= Rudolf Moralt =

German conductor

Rudolf Moralt (26 February 1902 – 16 December 1958) was a German conductor, particularly associated with Mozart and the German repertory.

Born in Munich, he studied there with Walter Courvoisier and August Schmid-Lindner, and was engaged as a répétiteur at the Munich State Opera under Bruno Walter and Hans Knappertsbusch from 1919 until 1923.

He was conductor at the opera house of Kaiserslautern (1923–28) and musical director of the opera house in Brno (1932–34). He also worked in Braunschweig and Graz before being appointed chief conductor at the Vienna State Opera in 1940 until his death. In 1942 he made a series of renowned recordings conducting the orchestra of the State Opera with the Austrian soprano Maria Reining.

A reliable, unaffected and deeply sympathetic conductor, Moralt was responsible for a high standard of repertory performances in Vienna for almost twenty years.
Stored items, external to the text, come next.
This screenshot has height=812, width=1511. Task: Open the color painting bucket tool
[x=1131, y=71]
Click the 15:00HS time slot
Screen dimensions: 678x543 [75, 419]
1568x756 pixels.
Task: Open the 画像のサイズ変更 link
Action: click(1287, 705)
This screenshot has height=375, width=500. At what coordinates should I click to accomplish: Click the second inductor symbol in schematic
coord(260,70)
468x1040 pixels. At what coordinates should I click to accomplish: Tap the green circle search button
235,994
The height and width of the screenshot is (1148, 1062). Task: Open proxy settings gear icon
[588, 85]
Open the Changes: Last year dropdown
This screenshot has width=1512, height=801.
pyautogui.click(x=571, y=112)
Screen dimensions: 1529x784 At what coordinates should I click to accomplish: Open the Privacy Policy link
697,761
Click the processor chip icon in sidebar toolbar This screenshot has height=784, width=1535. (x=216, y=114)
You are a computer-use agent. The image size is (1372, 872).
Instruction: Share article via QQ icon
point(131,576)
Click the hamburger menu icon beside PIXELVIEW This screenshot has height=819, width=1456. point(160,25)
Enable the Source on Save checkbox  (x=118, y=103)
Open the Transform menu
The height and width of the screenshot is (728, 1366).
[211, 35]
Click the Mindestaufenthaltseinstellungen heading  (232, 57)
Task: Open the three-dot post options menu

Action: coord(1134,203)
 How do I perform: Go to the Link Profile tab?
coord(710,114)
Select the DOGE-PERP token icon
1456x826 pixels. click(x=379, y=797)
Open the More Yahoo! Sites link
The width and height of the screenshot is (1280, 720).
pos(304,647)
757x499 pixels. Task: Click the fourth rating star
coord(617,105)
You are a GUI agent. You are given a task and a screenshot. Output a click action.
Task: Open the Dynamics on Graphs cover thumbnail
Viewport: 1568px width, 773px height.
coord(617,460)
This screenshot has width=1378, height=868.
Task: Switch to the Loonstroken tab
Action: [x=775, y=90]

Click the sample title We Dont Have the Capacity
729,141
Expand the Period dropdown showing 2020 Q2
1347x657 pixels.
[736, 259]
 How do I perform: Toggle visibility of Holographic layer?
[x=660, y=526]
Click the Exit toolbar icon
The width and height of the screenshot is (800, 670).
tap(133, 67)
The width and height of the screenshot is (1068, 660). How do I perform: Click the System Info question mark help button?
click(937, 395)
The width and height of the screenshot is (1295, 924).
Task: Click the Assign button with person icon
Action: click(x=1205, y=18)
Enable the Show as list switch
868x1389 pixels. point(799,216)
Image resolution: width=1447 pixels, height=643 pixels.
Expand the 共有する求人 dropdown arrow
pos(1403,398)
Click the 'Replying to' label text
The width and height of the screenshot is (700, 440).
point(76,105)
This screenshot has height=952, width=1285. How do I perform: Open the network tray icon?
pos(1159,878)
Though overshadowed by the more famous conductors of his time, he nevertheless achieved many notable performances, especially of works by Mozart, Wagner, Strauss, Pfitzner.

He appeared frequently at the Salzburg Festival, and as guest in many other European cities and in South America. His records include a celebrated Ring Cycle, a notable Don Giovanni and a superbly played Salome which shows how exceptional his musicianship could be when he had adequate rehearsal time. This little-known recording is amongst the best realizations of the opera, marred only by the fresh but slightly flat singing of Wegner.

He died in Vienna, aged 56.

== Sources ==

- Grove Music Online, Gerhard Brunner, May 2008.